The Secretary-General, said, “the best thing we can do for peace is to reintegrate those that in a moment of despair became terrorists but want to become now citizens and to contribute to the well-being of their brothers and sisters.”

To conclude, he said, “when I went around with the thousands and thousands of people that were there, I saw smiles, I saw enthusiasm, I saw hope, and this is where we must invest.”

Changing climatic conditions, including lower rainfall, have led to competition and sometimes conflict over limited resources; deforestation and overgrazing have further denuded the environment which the largely nomadic peoples of the Sahel rely on to survive and has led many of them to migrate to different areas, putting pressure on already stretched basic services, such as health and education. Thousands of schools have been forced to close, mainly due to insecurity.

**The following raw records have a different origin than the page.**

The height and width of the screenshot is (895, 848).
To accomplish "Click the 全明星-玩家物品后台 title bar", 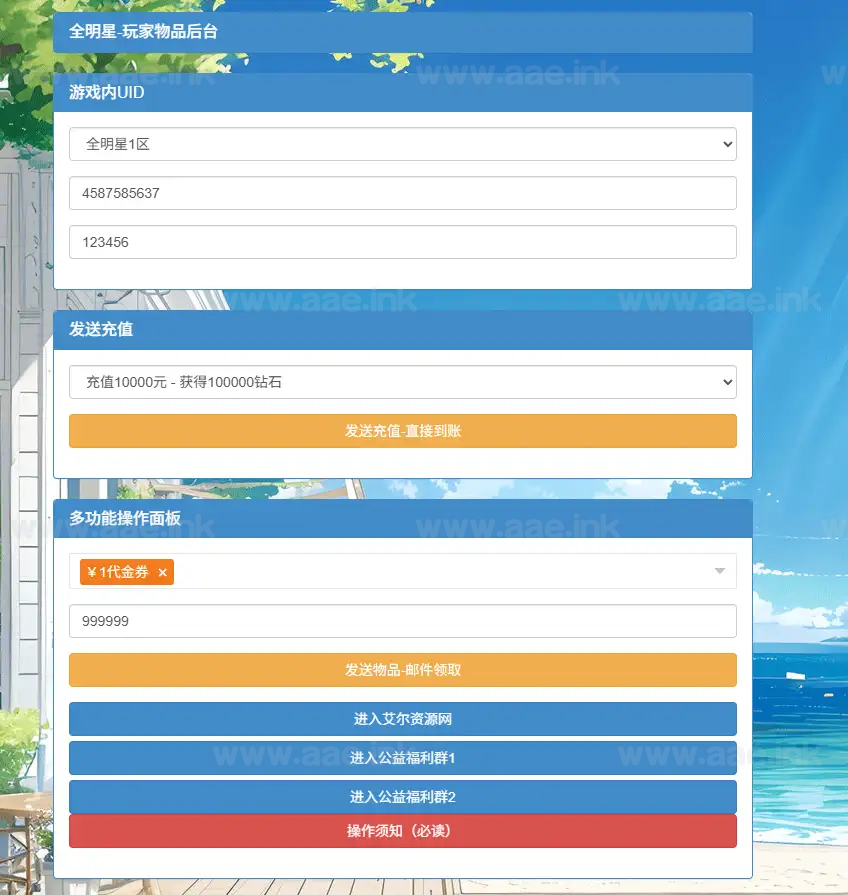I will point(402,32).
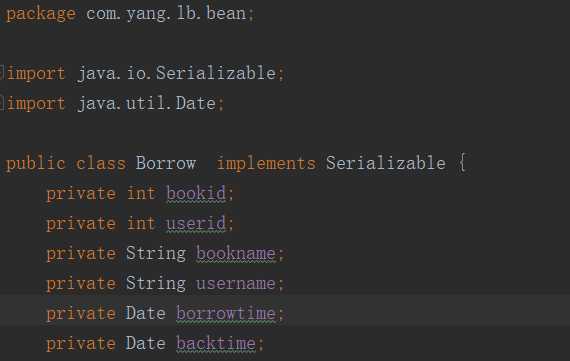Click the Borrow class name
Viewport: 570px width, 361px height.
(x=166, y=163)
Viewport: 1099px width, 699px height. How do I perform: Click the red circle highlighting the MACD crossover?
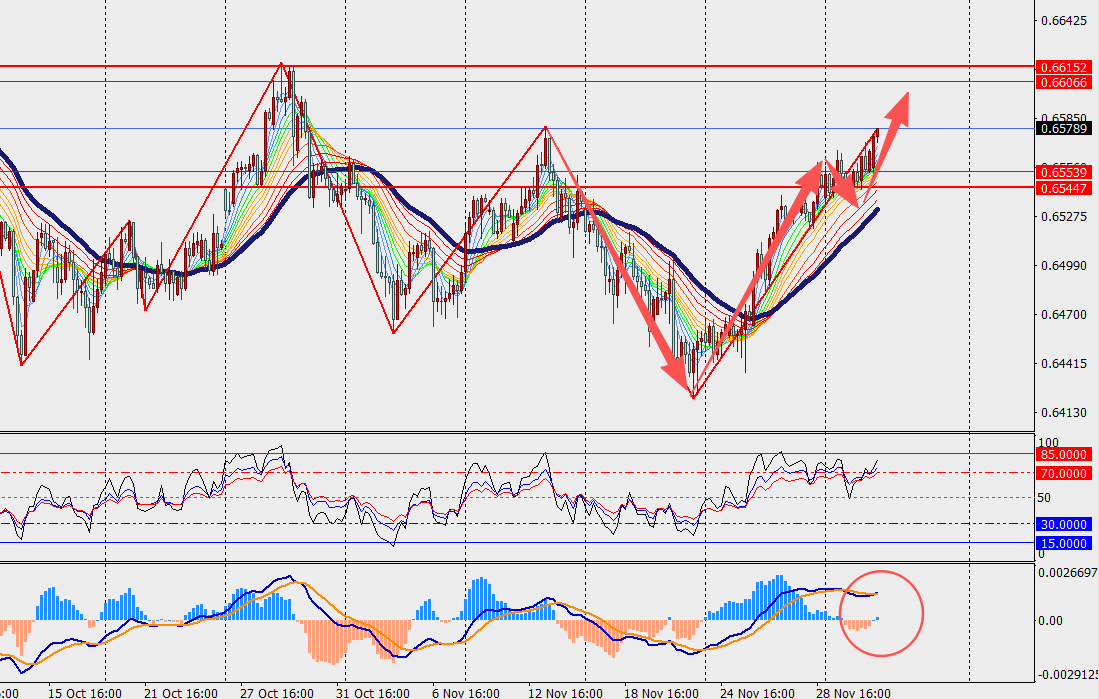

An estimated 8.4 million people need humanitarian and protection assistance. Of those around 3.2 million people are not getting enough food to eat.

The humanitarian response plan for Nigeria calls for US$1.1 billion to assist those people in need in the north-east of the country and is currently only 8.7 per cent funded.

The cost of humanitarian operations has recently risen, partly as an effect of the war in Ukraine, with the price of diesel increasing by 52 percent from the period prior to the crisis, while fertilizer prices have increased by nearly 49 percent.